Going back through the comments though, I thought I'd stick a few of them up here directly in this a post.


Jenna and Jodie asked about persimmons.
There are basically two kinds.

What is on our tree is the "haychia" (pictured, left). Hachiyas are acorn shaped, and when they are ripe and ready to eat, they are so squishy they are almost gelatinous. It should be so squishy that you could poke a hole in it and pretty much slurp out the insides. If you bite into one of these babies when they are hard, you will suffer a most unpleasant experience. It will feel like someone coated your mouth with wallpaper paste or something. When it is truly ripe and the center is almost jelly-like, it is wonderful. It's perfect for baking something like a persimmon bread (like how you'd use ripe smooshed bananas in a banana bread). I also love putting it just as is over ice cream. It would also be great over a pound cake or in a trifle or something like that. I'm sure there are other uses, but that's about as far as I get with it as I'm not much the baker.

The other kind, which is actually my favorite species, is the "fuyu" persimmon (on the right). These are shaped more like a tomato. These you want to eat hard. I've been that told you can eat them when they are squishy, but I've never found that to be an enjoyable experience. MyFavoriteKid and I love these so much that sometimes we just bite right into them like an apple. We usually take a minute to cut them into thin slices though. They would layer nicely in a tart or something I'm sure (again, I'm not the baker), but they are just awesome raw in a salad with some spiced nuts or something (say, as a substitue for salads that have sliced pears).

Hope that helps. I would love to hear from other folks about how they use them!

Reaching back into October's comments, Bev asked about "the incentive dress".
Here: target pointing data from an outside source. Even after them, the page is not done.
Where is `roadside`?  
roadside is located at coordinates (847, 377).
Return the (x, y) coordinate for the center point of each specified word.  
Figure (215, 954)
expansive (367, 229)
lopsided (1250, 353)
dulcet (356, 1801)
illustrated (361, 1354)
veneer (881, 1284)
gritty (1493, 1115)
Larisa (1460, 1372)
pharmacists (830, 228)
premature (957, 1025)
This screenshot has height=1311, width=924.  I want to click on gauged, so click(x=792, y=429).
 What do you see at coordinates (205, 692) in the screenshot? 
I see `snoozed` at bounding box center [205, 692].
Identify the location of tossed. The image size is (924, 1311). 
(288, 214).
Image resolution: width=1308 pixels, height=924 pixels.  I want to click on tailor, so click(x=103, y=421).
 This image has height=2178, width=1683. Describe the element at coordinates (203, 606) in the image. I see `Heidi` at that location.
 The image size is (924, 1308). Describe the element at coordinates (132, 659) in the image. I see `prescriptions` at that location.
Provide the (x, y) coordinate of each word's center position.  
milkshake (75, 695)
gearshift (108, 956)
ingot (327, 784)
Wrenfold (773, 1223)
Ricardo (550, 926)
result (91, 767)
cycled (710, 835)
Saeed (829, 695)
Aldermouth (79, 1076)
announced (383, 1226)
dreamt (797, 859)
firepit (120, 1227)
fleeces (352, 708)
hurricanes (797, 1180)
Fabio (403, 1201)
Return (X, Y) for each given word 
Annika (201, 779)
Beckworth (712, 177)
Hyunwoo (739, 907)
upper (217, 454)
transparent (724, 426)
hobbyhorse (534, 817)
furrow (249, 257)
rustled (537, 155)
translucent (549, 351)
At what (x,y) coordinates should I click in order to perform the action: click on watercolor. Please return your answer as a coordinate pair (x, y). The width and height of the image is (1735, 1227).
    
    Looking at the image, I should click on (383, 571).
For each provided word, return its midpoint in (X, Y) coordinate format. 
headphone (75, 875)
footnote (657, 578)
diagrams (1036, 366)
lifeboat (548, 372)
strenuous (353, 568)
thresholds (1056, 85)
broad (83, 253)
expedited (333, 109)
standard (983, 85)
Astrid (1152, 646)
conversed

No. I never got into it. I lost about 15 lbs, and then just got stuck. I kept at what I was doing food-wise, but my weight just sort of plateaued. I knew that I needed to increase my physical activity if I wanted to see more change. I'm still trying to figure out what to do about that. It's sort of complicated. Well, at least I make it so. It's mostly all in my head, where that complication happens. But I am working on it. Meanwhile, I should probably reset the goal for fitting into the dress for the spring!

Jodi wondered if I really needed a big fat scarf here in California.

YAH!!!! Cold here in Northern California!! Not as cold as where you are from, I am sure. We don't get snow here. But in the mornings when I run MyFk to the bus stop, it's in the low to mid-30's (farenheit) right now and....brrrr!! I'm just loooooving having big fat scarf around my neck to take the chill off!
(oh, and hey Jodi...was that an invitation to visit?!)

Jodi also commented about the greenery here, and how it isn't yellow. Well, some the seasonal trees in the neighborhood (and in my yard) are yellow. And the vineyards are totally golden right now. But the hills, are a beautiful green right now, and so are all the crawling plants. Here with the hills things look mostly green, but it's in the late spring as the hills begin to dry that they go yellow/brown (maybe you should come visit and see it).

That's all for tonight ;-)


Enjay said...

I like to make persimmon jam, my grandmother used to mix them with rose hips and can them too.

The Bon said...

My favorite part of living in this part of the country is that the grass stays green through the winter. So much happy cheer with the color on the ground.